As to the actual story: Is this commands that can be sent to an ESP32 over Bluetooth or are these local commands? The referenced story does not tell, which is very suspicious. My guess would be these are local commands and then the whole thing does not matter and is just one company trying to generate business by misdirection and FUD.
Does anybody have more info?
Headphones (Score:1)
Of course it does. (Score:1)
Every Chinese product is going to have a backdoor so they can float a large balloon over their target and see if they can exploit their planted backdoors somehow.
I saw this day coming a mile off and found an alternative non-Chinese products to use. When does this behavior on China's part become unacceptable?
And people still want to install TikTok on their phones??
who cares...not important (Score:1)
Re: (Score:2)
There's nothing preventing you from having multiple wifi networks in your home these days, now that there are all these different bands and routers are cheap, it's fairly convenient. You can have a 2.4GHz network for your IoT crap and some other network keeping it segregated from your other equipment.
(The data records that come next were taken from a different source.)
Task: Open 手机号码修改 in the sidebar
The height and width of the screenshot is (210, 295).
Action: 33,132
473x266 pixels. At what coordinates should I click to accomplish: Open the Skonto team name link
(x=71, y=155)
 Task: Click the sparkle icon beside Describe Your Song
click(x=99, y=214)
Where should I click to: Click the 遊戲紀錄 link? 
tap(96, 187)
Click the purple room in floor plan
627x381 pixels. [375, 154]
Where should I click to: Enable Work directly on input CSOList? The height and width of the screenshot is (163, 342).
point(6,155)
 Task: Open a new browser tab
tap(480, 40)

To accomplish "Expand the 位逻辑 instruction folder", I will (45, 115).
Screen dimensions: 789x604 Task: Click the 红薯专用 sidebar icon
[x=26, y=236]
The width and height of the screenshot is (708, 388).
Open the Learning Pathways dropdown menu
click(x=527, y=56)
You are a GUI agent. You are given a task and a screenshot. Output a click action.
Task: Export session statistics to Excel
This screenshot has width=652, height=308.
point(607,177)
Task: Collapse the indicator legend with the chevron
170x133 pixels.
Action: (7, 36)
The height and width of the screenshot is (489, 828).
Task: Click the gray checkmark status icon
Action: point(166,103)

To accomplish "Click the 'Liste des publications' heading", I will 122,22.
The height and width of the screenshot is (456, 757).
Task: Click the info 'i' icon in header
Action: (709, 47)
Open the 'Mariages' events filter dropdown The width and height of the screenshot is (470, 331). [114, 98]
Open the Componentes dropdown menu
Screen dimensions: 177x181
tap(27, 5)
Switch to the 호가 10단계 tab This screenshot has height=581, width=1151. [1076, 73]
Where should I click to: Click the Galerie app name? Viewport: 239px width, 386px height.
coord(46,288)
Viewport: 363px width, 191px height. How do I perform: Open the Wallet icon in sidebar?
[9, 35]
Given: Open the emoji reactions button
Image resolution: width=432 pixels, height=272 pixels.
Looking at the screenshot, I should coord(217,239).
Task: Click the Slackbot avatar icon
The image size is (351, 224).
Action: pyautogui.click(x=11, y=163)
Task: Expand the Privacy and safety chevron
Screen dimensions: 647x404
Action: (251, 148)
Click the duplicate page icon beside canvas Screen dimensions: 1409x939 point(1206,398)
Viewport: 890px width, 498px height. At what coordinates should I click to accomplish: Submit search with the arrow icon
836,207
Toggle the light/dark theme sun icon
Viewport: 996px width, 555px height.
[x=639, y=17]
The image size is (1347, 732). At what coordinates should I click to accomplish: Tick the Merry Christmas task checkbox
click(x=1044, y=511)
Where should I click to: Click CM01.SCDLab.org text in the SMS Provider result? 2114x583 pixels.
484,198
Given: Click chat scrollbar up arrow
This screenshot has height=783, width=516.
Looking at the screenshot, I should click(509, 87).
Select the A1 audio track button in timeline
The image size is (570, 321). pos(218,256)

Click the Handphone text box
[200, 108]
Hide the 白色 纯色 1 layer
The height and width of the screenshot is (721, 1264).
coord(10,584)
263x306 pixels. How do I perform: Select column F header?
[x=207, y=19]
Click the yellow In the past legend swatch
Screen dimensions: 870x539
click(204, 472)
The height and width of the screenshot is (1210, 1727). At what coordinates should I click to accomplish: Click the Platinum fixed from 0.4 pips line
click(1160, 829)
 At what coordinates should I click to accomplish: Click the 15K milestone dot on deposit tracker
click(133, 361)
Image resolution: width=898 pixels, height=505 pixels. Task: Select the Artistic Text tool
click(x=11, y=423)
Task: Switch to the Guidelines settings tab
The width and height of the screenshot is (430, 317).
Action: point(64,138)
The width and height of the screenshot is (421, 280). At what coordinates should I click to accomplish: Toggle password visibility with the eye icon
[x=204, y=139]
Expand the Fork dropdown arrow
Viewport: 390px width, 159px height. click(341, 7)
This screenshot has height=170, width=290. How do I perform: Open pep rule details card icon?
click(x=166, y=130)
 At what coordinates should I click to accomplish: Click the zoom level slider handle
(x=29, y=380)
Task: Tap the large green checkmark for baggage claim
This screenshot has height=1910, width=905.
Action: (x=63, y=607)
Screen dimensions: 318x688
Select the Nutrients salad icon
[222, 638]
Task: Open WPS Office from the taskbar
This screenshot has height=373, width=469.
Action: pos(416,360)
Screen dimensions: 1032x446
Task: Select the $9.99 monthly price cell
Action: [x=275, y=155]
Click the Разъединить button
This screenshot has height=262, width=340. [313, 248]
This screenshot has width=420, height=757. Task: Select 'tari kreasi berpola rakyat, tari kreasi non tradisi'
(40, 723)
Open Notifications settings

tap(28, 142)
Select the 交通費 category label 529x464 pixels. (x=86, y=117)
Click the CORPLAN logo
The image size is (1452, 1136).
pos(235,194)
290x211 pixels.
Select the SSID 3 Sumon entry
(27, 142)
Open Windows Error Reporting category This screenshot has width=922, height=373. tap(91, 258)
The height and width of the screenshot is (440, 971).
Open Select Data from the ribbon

You could even do it on the same router, though as cheap as they are now, I would opt for more separation.
Refutation of backdoor claim by a Bluetooth expert (Score:1)
Both Tarlogic and BleepingComputer have subsequently updated their press release / article to say it's not a backdoor, it's "hidden commands", which is accurate (but common in the field.)
Clickbait article (Score:2)
Update: no backdoor (Score:1)
Not a backdoor, but bad design, common to most BT chip manufacturers.
Not a problem for cheap IOT design, but on systems with multiple trust levels.